§ TASK PROMPT:
Keeping every character in place, output all the data.

[Records from a data collection]
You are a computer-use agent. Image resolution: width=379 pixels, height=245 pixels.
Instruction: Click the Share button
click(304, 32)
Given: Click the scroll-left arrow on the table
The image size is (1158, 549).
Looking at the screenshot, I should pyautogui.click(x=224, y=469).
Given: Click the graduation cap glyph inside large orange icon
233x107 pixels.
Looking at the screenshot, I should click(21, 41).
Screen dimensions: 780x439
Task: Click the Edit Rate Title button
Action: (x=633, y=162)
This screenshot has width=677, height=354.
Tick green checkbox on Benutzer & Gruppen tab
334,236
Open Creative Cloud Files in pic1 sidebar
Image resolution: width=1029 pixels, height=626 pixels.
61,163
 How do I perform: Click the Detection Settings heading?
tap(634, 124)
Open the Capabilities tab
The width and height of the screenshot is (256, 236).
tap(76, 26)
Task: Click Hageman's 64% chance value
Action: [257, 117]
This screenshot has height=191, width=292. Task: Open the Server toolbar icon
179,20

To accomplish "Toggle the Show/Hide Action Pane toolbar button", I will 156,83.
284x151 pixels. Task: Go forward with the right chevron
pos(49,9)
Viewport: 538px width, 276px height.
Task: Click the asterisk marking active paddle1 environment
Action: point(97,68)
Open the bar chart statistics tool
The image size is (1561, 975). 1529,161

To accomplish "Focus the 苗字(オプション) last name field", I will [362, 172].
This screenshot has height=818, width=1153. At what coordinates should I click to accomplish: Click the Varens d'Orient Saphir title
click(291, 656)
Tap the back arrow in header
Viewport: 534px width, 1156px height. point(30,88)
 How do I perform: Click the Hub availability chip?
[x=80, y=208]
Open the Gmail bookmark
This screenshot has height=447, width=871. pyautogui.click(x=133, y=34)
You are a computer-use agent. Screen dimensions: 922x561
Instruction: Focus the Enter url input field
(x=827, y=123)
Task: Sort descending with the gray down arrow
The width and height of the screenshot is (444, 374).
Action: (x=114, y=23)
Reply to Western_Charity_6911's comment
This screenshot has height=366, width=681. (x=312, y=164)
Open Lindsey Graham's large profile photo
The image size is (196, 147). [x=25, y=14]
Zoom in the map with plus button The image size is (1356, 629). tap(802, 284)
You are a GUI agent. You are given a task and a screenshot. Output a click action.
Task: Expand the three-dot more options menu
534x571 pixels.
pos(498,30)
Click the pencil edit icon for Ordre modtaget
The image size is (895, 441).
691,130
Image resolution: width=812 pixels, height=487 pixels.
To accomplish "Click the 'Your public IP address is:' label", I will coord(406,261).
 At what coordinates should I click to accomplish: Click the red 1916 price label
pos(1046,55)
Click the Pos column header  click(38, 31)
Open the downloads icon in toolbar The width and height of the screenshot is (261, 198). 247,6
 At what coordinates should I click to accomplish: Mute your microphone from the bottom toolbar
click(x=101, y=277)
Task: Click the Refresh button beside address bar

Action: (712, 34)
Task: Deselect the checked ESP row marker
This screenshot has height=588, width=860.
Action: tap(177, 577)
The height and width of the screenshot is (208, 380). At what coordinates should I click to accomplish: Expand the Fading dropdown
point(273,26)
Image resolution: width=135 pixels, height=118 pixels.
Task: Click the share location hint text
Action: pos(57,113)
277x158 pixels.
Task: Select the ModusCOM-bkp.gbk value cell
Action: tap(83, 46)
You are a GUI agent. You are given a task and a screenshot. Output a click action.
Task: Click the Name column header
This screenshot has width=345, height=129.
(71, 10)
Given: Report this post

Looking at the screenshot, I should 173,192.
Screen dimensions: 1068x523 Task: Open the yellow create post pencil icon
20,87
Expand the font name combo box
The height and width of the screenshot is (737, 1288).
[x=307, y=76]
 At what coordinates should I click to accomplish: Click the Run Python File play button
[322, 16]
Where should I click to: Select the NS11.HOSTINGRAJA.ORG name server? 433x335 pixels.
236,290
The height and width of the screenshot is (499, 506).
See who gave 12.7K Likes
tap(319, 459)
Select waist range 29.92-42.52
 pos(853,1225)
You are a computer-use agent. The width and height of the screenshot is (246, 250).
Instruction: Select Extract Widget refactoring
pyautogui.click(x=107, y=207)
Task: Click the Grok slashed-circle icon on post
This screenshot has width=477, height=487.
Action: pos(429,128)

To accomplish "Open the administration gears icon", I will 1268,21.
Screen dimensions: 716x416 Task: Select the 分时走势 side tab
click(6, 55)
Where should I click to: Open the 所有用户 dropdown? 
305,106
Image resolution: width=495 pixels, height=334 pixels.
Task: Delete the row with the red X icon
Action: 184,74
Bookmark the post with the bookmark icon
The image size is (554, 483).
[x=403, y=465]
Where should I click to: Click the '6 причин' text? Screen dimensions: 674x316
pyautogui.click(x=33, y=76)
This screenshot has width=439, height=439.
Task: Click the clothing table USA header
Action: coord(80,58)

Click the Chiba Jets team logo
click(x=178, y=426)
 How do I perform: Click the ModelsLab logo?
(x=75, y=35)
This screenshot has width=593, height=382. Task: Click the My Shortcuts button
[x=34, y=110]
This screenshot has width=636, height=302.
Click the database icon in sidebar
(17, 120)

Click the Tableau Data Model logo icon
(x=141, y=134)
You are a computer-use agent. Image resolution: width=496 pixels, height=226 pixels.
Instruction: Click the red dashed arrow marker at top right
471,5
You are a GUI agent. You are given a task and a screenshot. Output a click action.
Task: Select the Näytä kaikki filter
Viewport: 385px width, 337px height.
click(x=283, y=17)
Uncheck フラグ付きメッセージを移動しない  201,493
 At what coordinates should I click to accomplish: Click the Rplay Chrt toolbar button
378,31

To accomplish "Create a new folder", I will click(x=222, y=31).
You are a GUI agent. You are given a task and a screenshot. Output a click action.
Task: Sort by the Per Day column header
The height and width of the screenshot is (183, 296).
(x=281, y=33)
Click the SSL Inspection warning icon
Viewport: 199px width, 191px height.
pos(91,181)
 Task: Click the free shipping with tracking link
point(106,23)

§ PROBLEM SOLUTION:
You are a computer-use agent. Image resolution: width=379 pixels, height=245 pixels.
Instruction: Click the Share button
click(304, 32)
Given: Click the scroll-left arrow on the table
The image size is (1158, 549).
Looking at the screenshot, I should pyautogui.click(x=224, y=469).
Given: Click the graduation cap glyph inside large orange icon
233x107 pixels.
Looking at the screenshot, I should click(21, 41).
Screen dimensions: 780x439
Task: Click the Edit Rate Title button
Action: (x=633, y=162)
This screenshot has width=677, height=354.
Tick green checkbox on Benutzer & Gruppen tab
334,236
Open Creative Cloud Files in pic1 sidebar
Image resolution: width=1029 pixels, height=626 pixels.
61,163
 How do I perform: Click the Detection Settings heading?
tap(634, 124)
Open the Capabilities tab
The width and height of the screenshot is (256, 236).
tap(76, 26)
Task: Click Hageman's 64% chance value
Action: [257, 117]
This screenshot has height=191, width=292. Task: Open the Server toolbar icon
179,20

To accomplish "Toggle the Show/Hide Action Pane toolbar button", I will 156,83.
284x151 pixels. Task: Go forward with the right chevron
pos(49,9)
Viewport: 538px width, 276px height.
Task: Click the asterisk marking active paddle1 environment
Action: point(97,68)
Open the bar chart statistics tool
The image size is (1561, 975). 1529,161

To accomplish "Focus the 苗字(オプション) last name field", I will [362, 172].
This screenshot has height=818, width=1153. At what coordinates should I click to accomplish: Click the Varens d'Orient Saphir title
click(291, 656)
Tap the back arrow in header
Viewport: 534px width, 1156px height. point(30,88)
 How do I perform: Click the Hub availability chip?
[x=80, y=208]
Open the Gmail bookmark
This screenshot has height=447, width=871. pyautogui.click(x=133, y=34)
You are a computer-use agent. Screen dimensions: 922x561
Instruction: Focus the Enter url input field
(x=827, y=123)
Task: Sort descending with the gray down arrow
The width and height of the screenshot is (444, 374).
Action: (x=114, y=23)
Reply to Western_Charity_6911's comment
This screenshot has height=366, width=681. (x=312, y=164)
Open Lindsey Graham's large profile photo
The image size is (196, 147). [x=25, y=14]
Zoom in the map with plus button The image size is (1356, 629). tap(802, 284)
You are a GUI agent. You are given a task and a screenshot. Output a click action.
Task: Expand the three-dot more options menu
534x571 pixels.
pos(498,30)
Click the pencil edit icon for Ordre modtaget
The image size is (895, 441).
691,130
Image resolution: width=812 pixels, height=487 pixels.
To accomplish "Click the 'Your public IP address is:' label", I will coord(406,261).
 At what coordinates should I click to accomplish: Click the red 1916 price label
pos(1046,55)
Click the Pos column header  click(38, 31)
Open the downloads icon in toolbar The width and height of the screenshot is (261, 198). 247,6
 At what coordinates should I click to accomplish: Mute your microphone from the bottom toolbar
click(x=101, y=277)
Task: Click the Refresh button beside address bar

Action: (712, 34)
Task: Deselect the checked ESP row marker
This screenshot has height=588, width=860.
Action: tap(177, 577)
The height and width of the screenshot is (208, 380). At what coordinates should I click to accomplish: Expand the Fading dropdown
point(273,26)
Image resolution: width=135 pixels, height=118 pixels.
Task: Click the share location hint text
Action: pos(57,113)
277x158 pixels.
Task: Select the ModusCOM-bkp.gbk value cell
Action: tap(83, 46)
You are a GUI agent. You are given a task and a screenshot. Output a click action.
Task: Click the Name column header
This screenshot has width=345, height=129.
(71, 10)
Given: Report this post

Looking at the screenshot, I should 173,192.
Screen dimensions: 1068x523 Task: Open the yellow create post pencil icon
20,87
Expand the font name combo box
The height and width of the screenshot is (737, 1288).
[x=307, y=76]
 At what coordinates should I click to accomplish: Click the Run Python File play button
[322, 16]
Where should I click to: Select the NS11.HOSTINGRAJA.ORG name server? 433x335 pixels.
236,290
The height and width of the screenshot is (499, 506).
See who gave 12.7K Likes
tap(319, 459)
Select waist range 29.92-42.52
 pos(853,1225)
You are a computer-use agent. The width and height of the screenshot is (246, 250).
Instruction: Select Extract Widget refactoring
pyautogui.click(x=107, y=207)
Task: Click the Grok slashed-circle icon on post
This screenshot has width=477, height=487.
Action: pos(429,128)

To accomplish "Open the administration gears icon", I will 1268,21.
Screen dimensions: 716x416 Task: Select the 分时走势 side tab
click(6, 55)
Where should I click to: Open the 所有用户 dropdown? 
305,106
Image resolution: width=495 pixels, height=334 pixels.
Task: Delete the row with the red X icon
Action: 184,74
Bookmark the post with the bookmark icon
The image size is (554, 483).
[x=403, y=465]
Where should I click to: Click the '6 причин' text? Screen dimensions: 674x316
pyautogui.click(x=33, y=76)
This screenshot has width=439, height=439.
Task: Click the clothing table USA header
Action: coord(80,58)

Click the Chiba Jets team logo
click(x=178, y=426)
 How do I perform: Click the ModelsLab logo?
(x=75, y=35)
This screenshot has width=593, height=382. Task: Click the My Shortcuts button
[x=34, y=110]
This screenshot has width=636, height=302.
Click the database icon in sidebar
(17, 120)

Click the Tableau Data Model logo icon
(x=141, y=134)
You are a computer-use agent. Image resolution: width=496 pixels, height=226 pixels.
Instruction: Click the red dashed arrow marker at top right
471,5
You are a GUI agent. You are given a task and a screenshot. Output a click action.
Task: Select the Näytä kaikki filter
Viewport: 385px width, 337px height.
click(x=283, y=17)
Uncheck フラグ付きメッセージを移動しない  201,493
 At what coordinates should I click to accomplish: Click the Rplay Chrt toolbar button
378,31

To accomplish "Create a new folder", I will click(x=222, y=31).
You are a GUI agent. You are given a task and a screenshot. Output a click action.
Task: Sort by the Per Day column header
The height and width of the screenshot is (183, 296).
(x=281, y=33)
Click the SSL Inspection warning icon
Viewport: 199px width, 191px height.
pos(91,181)
 Task: Click the free shipping with tracking link
point(106,23)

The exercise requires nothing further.